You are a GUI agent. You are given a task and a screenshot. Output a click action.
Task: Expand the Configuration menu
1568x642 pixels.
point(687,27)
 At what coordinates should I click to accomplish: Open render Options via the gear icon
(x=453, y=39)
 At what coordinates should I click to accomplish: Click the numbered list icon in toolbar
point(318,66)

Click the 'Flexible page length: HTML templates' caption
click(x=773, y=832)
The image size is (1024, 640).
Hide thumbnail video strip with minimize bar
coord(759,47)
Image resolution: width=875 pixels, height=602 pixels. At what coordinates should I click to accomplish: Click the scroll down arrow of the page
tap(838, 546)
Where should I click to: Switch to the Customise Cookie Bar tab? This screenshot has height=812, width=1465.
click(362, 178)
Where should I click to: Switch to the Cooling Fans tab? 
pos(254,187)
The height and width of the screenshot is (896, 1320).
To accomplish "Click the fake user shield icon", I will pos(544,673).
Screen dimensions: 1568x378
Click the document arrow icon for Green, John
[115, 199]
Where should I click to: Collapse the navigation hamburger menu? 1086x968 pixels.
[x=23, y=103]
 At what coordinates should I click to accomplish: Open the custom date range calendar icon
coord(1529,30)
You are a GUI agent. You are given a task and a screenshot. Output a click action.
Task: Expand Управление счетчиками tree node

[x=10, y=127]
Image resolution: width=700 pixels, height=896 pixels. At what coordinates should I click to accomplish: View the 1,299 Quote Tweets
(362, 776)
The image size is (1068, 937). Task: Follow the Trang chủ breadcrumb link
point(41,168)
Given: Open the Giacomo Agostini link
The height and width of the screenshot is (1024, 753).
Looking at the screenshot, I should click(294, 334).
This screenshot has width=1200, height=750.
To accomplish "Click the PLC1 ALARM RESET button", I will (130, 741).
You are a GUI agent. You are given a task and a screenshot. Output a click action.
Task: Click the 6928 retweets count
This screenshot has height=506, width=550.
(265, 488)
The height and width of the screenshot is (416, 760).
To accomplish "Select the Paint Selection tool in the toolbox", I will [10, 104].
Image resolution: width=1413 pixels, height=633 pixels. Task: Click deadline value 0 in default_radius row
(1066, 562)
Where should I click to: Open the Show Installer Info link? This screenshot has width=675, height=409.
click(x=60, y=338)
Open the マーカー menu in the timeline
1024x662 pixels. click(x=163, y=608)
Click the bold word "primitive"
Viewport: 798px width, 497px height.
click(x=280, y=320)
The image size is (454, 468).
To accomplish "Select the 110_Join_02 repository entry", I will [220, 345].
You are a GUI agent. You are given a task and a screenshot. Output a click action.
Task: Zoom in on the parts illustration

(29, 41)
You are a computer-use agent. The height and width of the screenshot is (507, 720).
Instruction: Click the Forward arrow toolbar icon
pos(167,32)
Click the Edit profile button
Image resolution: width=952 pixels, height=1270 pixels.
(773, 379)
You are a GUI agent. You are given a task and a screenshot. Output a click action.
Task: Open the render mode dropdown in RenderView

▬▬▬▬▬▬

### TASK OBJECTIVE
Within the listing above, locate the line containing "Task: Expand Управление счетчиками tree node" and the line containing "Given: Open the Giacomo Agostini link". Reproduce those two lines and all lines between them exactly, with nothing added.

### FINISHED TASK
Task: Expand Управление счетчиками tree node

[x=10, y=127]
Image resolution: width=700 pixels, height=896 pixels. At what coordinates should I click to accomplish: View the 1,299 Quote Tweets
(362, 776)
The image size is (1068, 937). Task: Follow the Trang chủ breadcrumb link
point(41,168)
Given: Open the Giacomo Agostini link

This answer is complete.